• **Consigna 1**
Según el texto sobre la economía a fin de año, ¿qué es lo único que importa en el esquema conceptual del Gobierno?
• **Consigna 2**
En el texto sobre la economía a fin de año, ¿cómo explica el oficialismo la caída de algunos rubros industriales y qué queda fuera de su esquema? Responde en una a tres oraciones.
• **Consigna 3**
Reproduce del texto sobre la economía a fin de año el fragmento entre "La foto económica" y "una estrategia deliberada.", ambos incluidos.

• **Texto para revisar**
La foto económica que deja este final de año muestra un contraste cada vez más difícil de disimular: mientras el Gobierno celebra avances en materia fiscal y presume de una supuesta estabilidad nominal, la economía real ofrece señales inequívocas de agotamiento. El deterioro industrial, la falta de inversión y el freno de la actividad son síntomas que ya no aparecen como desvíos aislados sino como el resultado de una estrategia deliberada.
La producción manufacturera acumula una caída persistente que supera ampliamente el retroceso observado en recesiones recientes. Tomando como referencia los últimos dos años, el desempeño industrial actual es comparable —e incluso peor— al de los momentos más críticos de los ciclos anteriores. No se trata de un fenómeno sectorial: la contracción es amplia, profunda y transversal. Sin embargo, su explicación dentro del oficialismo es simple: si algún rubro no resiste la mayor competencia importada, entonces “sobraba”. El esquema conceptual del Gobierno no incluye consideraciones sobre empleo, tejido productivo o densidad industrial: sólo importan los consumidores y la velocidad a la que baja la inflación.

• **Datos proporcionados**

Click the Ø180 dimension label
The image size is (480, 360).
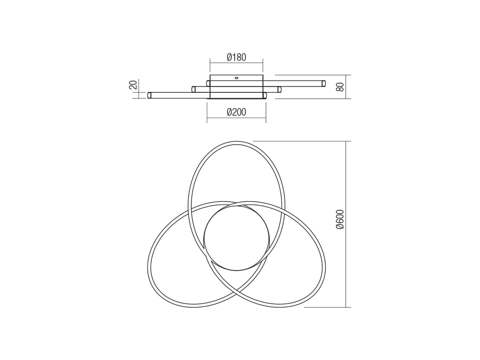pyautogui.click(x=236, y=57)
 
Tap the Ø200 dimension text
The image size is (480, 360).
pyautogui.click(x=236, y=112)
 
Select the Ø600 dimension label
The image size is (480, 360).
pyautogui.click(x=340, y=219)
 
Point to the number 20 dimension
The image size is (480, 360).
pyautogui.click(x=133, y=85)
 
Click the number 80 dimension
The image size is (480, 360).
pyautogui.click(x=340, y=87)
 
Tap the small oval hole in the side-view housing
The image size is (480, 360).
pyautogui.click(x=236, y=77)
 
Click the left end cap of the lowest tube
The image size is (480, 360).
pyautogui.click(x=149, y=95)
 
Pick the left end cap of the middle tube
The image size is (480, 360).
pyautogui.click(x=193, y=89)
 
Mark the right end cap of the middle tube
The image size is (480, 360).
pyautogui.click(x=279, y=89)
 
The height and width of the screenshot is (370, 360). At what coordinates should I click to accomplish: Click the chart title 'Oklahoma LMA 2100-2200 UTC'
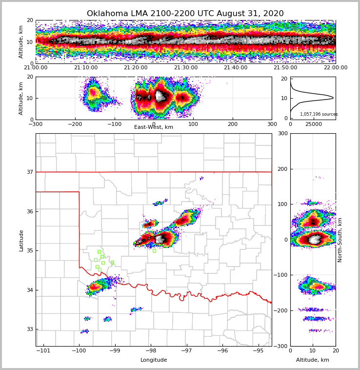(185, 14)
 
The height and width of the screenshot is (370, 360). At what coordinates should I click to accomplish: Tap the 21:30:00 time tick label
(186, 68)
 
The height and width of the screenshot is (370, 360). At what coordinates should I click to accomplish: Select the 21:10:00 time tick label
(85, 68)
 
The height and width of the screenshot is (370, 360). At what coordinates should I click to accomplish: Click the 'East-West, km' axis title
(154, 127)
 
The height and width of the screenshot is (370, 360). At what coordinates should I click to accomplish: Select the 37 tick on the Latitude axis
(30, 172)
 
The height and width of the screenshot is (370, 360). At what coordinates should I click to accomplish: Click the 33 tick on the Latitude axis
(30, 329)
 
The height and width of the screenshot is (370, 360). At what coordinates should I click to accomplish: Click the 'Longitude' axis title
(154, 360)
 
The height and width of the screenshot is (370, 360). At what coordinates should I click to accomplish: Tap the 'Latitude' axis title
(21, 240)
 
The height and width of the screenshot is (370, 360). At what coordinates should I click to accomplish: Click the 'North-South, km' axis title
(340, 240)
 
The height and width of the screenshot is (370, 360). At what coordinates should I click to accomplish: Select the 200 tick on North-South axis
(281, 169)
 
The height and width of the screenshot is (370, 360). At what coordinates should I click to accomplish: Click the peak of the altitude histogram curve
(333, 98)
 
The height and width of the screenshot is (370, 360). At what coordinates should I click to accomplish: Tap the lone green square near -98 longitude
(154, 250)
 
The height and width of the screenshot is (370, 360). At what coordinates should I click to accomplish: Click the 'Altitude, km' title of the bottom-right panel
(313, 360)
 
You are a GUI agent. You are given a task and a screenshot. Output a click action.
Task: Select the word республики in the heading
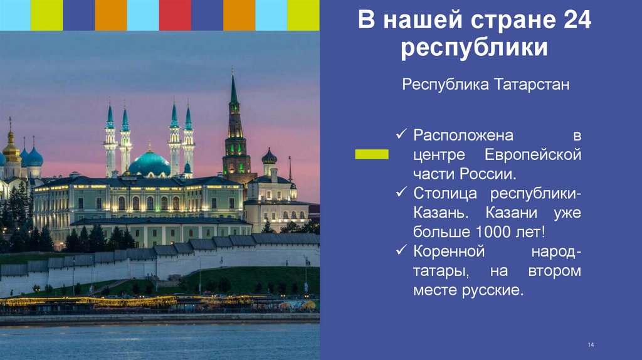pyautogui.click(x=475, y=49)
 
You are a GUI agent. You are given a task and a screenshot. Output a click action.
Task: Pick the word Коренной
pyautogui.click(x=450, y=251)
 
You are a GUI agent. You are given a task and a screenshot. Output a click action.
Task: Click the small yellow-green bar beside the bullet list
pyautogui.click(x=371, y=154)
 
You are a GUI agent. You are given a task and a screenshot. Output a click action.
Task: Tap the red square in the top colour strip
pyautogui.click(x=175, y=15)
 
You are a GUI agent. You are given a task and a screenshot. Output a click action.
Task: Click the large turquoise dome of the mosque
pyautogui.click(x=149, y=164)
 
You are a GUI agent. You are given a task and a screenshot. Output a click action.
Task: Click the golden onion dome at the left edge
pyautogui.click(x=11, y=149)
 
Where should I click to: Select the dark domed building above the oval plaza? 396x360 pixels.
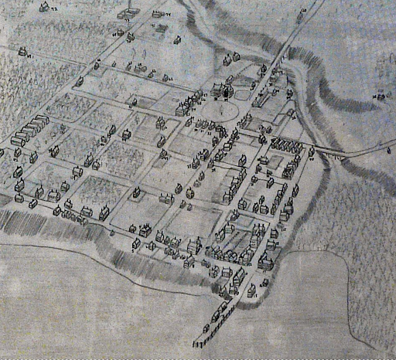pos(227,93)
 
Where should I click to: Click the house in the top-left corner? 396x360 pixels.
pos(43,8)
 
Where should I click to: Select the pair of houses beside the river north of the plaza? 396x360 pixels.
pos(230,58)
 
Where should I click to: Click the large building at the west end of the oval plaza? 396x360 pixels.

• **Respuesta 1**
Los consumidores y la velocidad a la que baja la inflación.

• **Respuesta 2**
Para el oficialismo, si un rubro no resiste la mayor competencia importada, entonces "sobraba". Su esquema deja fuera el empleo, el tejido productivo y la densidad industrial, porque solo atiende a los consumidores y a la velocidad a la que baja la inflación.

• **Respuesta 3**
La foto económica que deja este final de año muestra un contraste cada vez más difícil de disimular: mientras el Gobierno celebra avances en materia fiscal y presume de una supuesta estabilidad nominal, la economía real ofrece señales inequívocas de agotamiento. El deterioro industrial, la falta de inversión y el freno de la actividad son síntomas que ya no aparecen como desvíos aislados sino como el resultado de una estrategia deliberada.